Si comincia con il Prete Rosso. Di Vivaldi ( 1678- 1741) ascolteremo Sinfonia in si minore RV 169 “Al Santo Sepolcro” per archi e basso continuo. Secondo un’abituale tradizione d’epoca, Vivaldi compose musiche in occasione di alcune festività del calendario liturgico. In tale ambito si colloca la Sinfonia “Al Santo Sepolcro”. La sua struttura si articola in due soli movimenti ed impiega un organico estremamente essenziale. Lo spirito della composizione sembra mirato ad accrescere la carica espressiva d’una profonda meditazione della Passione di Cristo.
Il programma continua con Händel ( 1685 – 1759) e il brano “Awake, Saturnia, from thy lethargy!” tratto da “Semele” per mezzosoprano, archi e basso continuo. Semele (HWV 58) è tratta dalle Metamorfosi di Ovidio e parla della madre di Bacco. Divinità greca di natura ctonia, considerata figlia di Cadmo, fondatore di Tebe, e di Armonia. Amata da Zeus, divenne madre di Dioniso. Semele morì incenerita dai fulmini di Zeus che Semele, ingannata dalla gelosa Giunone, aveva chiesto di vedere il dio in tutto il suo splendore. Il piccolo Dioniso fu salvato dal padre che se lo cucì nella coscia fino al momento della nascita.
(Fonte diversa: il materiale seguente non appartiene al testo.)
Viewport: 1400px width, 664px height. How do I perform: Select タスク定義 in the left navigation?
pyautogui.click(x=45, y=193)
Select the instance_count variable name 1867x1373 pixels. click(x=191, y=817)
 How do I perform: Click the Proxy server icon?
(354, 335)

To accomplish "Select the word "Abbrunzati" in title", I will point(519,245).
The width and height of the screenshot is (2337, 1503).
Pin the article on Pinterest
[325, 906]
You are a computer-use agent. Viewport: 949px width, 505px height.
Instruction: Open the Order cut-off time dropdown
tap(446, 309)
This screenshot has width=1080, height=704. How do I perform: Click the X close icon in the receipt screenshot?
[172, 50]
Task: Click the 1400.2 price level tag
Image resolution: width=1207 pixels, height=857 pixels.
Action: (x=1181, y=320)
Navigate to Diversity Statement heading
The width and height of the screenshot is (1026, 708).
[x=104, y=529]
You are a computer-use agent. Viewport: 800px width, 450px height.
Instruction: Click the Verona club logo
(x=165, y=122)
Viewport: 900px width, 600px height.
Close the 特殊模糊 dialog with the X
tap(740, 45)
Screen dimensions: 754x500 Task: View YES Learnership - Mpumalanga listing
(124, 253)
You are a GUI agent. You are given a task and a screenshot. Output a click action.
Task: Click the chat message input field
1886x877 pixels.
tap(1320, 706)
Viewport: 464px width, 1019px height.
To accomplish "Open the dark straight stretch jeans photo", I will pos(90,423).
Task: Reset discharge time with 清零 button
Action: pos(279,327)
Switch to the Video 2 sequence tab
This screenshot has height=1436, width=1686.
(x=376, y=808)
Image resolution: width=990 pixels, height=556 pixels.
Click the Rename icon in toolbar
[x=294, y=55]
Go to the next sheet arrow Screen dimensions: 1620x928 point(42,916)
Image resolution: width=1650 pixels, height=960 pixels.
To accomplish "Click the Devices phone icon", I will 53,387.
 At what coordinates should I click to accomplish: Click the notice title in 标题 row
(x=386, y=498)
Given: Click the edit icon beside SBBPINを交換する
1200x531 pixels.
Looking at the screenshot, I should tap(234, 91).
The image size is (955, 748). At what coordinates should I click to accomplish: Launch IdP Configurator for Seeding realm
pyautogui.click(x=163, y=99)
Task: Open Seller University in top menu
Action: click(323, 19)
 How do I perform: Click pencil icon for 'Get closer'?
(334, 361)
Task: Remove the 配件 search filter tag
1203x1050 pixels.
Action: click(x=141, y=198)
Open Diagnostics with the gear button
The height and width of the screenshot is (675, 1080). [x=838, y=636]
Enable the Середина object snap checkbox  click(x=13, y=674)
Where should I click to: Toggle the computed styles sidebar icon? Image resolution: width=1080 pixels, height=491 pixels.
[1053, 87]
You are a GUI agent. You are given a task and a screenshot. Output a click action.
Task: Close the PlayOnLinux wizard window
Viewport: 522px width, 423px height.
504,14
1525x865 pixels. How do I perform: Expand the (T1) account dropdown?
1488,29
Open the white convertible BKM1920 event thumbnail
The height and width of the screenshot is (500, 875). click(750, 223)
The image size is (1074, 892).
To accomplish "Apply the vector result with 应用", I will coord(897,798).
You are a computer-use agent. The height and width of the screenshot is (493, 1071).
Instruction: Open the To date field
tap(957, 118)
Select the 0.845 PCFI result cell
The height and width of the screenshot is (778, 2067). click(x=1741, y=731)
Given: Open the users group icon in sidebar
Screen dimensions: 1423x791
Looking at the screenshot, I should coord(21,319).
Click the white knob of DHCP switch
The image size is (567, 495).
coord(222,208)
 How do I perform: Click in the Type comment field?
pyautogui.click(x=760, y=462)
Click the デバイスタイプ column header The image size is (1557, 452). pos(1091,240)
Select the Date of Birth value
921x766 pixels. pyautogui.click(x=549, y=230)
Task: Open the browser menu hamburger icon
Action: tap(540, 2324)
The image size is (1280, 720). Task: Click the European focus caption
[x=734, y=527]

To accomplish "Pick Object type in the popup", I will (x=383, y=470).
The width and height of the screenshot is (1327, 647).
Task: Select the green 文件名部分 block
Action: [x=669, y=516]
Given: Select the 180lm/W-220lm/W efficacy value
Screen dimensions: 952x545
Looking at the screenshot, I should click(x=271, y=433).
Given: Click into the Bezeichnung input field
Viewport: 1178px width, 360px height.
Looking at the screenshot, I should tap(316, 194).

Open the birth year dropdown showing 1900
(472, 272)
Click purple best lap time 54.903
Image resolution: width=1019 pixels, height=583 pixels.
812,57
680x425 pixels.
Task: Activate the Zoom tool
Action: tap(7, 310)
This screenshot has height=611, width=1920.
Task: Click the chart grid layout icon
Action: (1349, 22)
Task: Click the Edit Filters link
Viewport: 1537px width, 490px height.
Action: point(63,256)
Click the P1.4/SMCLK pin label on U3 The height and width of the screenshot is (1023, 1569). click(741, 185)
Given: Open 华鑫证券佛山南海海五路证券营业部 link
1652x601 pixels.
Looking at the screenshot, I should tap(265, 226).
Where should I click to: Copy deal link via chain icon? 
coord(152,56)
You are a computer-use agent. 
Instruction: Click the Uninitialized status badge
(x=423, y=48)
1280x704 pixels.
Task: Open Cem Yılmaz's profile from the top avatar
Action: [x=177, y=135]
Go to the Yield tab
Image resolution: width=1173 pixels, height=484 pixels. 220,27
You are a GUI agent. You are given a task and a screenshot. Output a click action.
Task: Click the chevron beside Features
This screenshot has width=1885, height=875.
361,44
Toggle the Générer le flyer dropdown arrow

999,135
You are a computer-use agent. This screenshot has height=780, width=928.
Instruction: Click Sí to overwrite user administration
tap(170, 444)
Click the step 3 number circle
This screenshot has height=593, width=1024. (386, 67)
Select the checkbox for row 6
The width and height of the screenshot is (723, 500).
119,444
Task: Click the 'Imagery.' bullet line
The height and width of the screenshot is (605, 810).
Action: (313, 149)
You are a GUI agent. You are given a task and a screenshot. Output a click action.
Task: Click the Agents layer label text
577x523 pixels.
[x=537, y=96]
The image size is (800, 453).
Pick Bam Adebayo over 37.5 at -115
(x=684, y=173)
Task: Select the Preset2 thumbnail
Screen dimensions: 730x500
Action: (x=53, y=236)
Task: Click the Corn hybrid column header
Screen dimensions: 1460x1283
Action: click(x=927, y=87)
Il lavoro è classificato come un oratorio, ma fonde in sé elementi dell’opera lirica e del dramma classico, e anticipa le grandi opere del XIX secolo.
Sempre di Händel avremo quindi: “Empio, dirò, tu sei” da “Giulio Cesare in Egitto” HWV 17 per mezzosoprano, archi e basso continuo. Si tratta di un’opera lirica in tre atti di Georg Friedrich Händel su libretto in lingua italiana di Nicola Francesco Haym. Il libretto deriva da quello omonimo di Giacomo Francesco Bussani, che era stato rappresentato per la prima volta nel 1677 a Venezia con musiche di Antonio Sartorio. Il Giulio Cesare venne rappresentato per la prima volta il 20 febbraio del 1724 al King’s Theatre di Londra. Alla prima – che vedeva come protagonisti la primadonna Francesca Cuzzoni ed il contraltista castrato Francesco Bernardi, detto il Senesino, due vere star del canto lirico dell’epoca – l’opera ebbe un successo immediato. Quest’opera, considerata tra le migliori composte da Händel, è organizzata sul modello melodrammatico metastasiano e viene apprezzata soprattutto per la superba scrittura vocale, l’impatto drammatico e la maestosa orchestrazione. Il Giulio Cesare conta oggi il maggior numero di registrazioni discografiche tra le opere di Händel.
L’Abbazia si riempirà quindi con le note mistiche della “Silouan’s songs” per archi. La canzone di Silouan è una delle opere strumentali di Arvo Pärt (1935) basata su un testo religioso russo scritto da S. Silouan (1866-1938), un monaco del Monte Athos. La musica, la melodia e il ritmo si basano su un testo, caratteristica questa in comune a tutte le opere tintinnabuli di Pärt. Altra caratteristica di tutte queste opere è che questa musica può essere cantata. Il messaggio del testo poetico viene trasmesso dal compositore utilizzando un suono estremamente ascetico e minimale.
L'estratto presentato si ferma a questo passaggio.